-- PROBLEM TO SOLVE --
Copy each of the following rows word for word, keeping every line in its original order.

Rows from a data source
◇ ◇ ◇ ◇

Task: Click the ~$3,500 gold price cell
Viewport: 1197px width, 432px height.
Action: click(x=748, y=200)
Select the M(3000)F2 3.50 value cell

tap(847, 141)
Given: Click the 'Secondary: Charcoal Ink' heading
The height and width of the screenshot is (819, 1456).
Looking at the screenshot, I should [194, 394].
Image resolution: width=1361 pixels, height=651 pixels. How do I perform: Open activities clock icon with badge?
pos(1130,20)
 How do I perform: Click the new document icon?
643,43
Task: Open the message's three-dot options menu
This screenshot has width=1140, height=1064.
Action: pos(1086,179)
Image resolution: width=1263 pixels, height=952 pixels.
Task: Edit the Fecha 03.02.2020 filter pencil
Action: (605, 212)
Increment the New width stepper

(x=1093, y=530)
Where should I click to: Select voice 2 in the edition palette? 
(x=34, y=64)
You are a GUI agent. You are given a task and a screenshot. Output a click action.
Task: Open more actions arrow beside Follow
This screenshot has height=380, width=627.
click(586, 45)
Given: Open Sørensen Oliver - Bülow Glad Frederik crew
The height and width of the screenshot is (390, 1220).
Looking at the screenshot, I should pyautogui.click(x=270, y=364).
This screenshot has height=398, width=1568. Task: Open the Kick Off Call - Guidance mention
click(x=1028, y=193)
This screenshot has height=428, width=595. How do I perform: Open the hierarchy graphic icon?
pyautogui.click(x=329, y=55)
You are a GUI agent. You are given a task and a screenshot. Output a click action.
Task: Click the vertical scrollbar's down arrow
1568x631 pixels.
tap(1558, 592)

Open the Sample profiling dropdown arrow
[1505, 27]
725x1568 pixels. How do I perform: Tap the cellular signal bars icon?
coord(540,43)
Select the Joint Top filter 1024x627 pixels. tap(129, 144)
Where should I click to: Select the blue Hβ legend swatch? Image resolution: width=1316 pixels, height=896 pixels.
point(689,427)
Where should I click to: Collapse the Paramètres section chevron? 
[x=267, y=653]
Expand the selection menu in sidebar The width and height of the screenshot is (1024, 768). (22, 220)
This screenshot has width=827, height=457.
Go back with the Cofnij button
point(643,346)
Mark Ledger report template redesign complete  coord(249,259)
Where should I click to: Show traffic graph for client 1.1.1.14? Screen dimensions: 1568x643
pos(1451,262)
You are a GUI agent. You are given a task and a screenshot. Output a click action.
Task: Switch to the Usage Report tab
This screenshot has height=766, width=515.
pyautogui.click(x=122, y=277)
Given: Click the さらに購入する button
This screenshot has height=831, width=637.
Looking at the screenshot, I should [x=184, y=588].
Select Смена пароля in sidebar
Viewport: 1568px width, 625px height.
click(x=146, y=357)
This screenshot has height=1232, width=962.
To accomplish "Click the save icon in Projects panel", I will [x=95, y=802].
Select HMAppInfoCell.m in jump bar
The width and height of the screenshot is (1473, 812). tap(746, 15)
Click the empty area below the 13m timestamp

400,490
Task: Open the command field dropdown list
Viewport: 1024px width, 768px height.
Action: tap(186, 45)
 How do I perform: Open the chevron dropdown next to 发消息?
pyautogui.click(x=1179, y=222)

◇ ◇ ◇ ◇

-- REPLY --
Task: Click the ~$3,500 gold price cell
Viewport: 1197px width, 432px height.
Action: click(x=748, y=200)
Select the M(3000)F2 3.50 value cell

tap(847, 141)
Given: Click the 'Secondary: Charcoal Ink' heading
The height and width of the screenshot is (819, 1456).
Looking at the screenshot, I should [194, 394].
Image resolution: width=1361 pixels, height=651 pixels. How do I perform: Open activities clock icon with badge?
pos(1130,20)
 How do I perform: Click the new document icon?
643,43
Task: Open the message's three-dot options menu
This screenshot has width=1140, height=1064.
Action: pos(1086,179)
Image resolution: width=1263 pixels, height=952 pixels.
Task: Edit the Fecha 03.02.2020 filter pencil
Action: (605, 212)
Increment the New width stepper

(x=1093, y=530)
Where should I click to: Select voice 2 in the edition palette? 
(x=34, y=64)
You are a GUI agent. You are given a task and a screenshot. Output a click action.
Task: Open more actions arrow beside Follow
This screenshot has height=380, width=627.
click(586, 45)
Given: Open Sørensen Oliver - Bülow Glad Frederik crew
The height and width of the screenshot is (390, 1220).
Looking at the screenshot, I should pyautogui.click(x=270, y=364).
This screenshot has height=398, width=1568. Task: Open the Kick Off Call - Guidance mention
click(x=1028, y=193)
This screenshot has height=428, width=595. How do I perform: Open the hierarchy graphic icon?
pyautogui.click(x=329, y=55)
You are a GUI agent. You are given a task and a screenshot. Output a click action.
Task: Click the vertical scrollbar's down arrow
1568x631 pixels.
tap(1558, 592)

Open the Sample profiling dropdown arrow
[1505, 27]
725x1568 pixels. How do I perform: Tap the cellular signal bars icon?
coord(540,43)
Select the Joint Top filter 1024x627 pixels. tap(129, 144)
Where should I click to: Select the blue Hβ legend swatch? Image resolution: width=1316 pixels, height=896 pixels.
point(689,427)
Where should I click to: Collapse the Paramètres section chevron? 
[x=267, y=653]
Expand the selection menu in sidebar The width and height of the screenshot is (1024, 768). (22, 220)
This screenshot has width=827, height=457.
Go back with the Cofnij button
point(643,346)
Mark Ledger report template redesign complete  coord(249,259)
Where should I click to: Show traffic graph for client 1.1.1.14? Screen dimensions: 1568x643
pos(1451,262)
You are a GUI agent. You are given a task and a screenshot. Output a click action.
Task: Switch to the Usage Report tab
This screenshot has height=766, width=515.
pyautogui.click(x=122, y=277)
Given: Click the さらに購入する button
This screenshot has height=831, width=637.
Looking at the screenshot, I should [x=184, y=588].
Select Смена пароля in sidebar
Viewport: 1568px width, 625px height.
click(x=146, y=357)
This screenshot has height=1232, width=962.
To accomplish "Click the save icon in Projects panel", I will [x=95, y=802].
Select HMAppInfoCell.m in jump bar
The width and height of the screenshot is (1473, 812). tap(746, 15)
Click the empty area below the 13m timestamp

400,490
Task: Open the command field dropdown list
Viewport: 1024px width, 768px height.
Action: tap(186, 45)
 How do I perform: Open the chevron dropdown next to 发消息?
pyautogui.click(x=1179, y=222)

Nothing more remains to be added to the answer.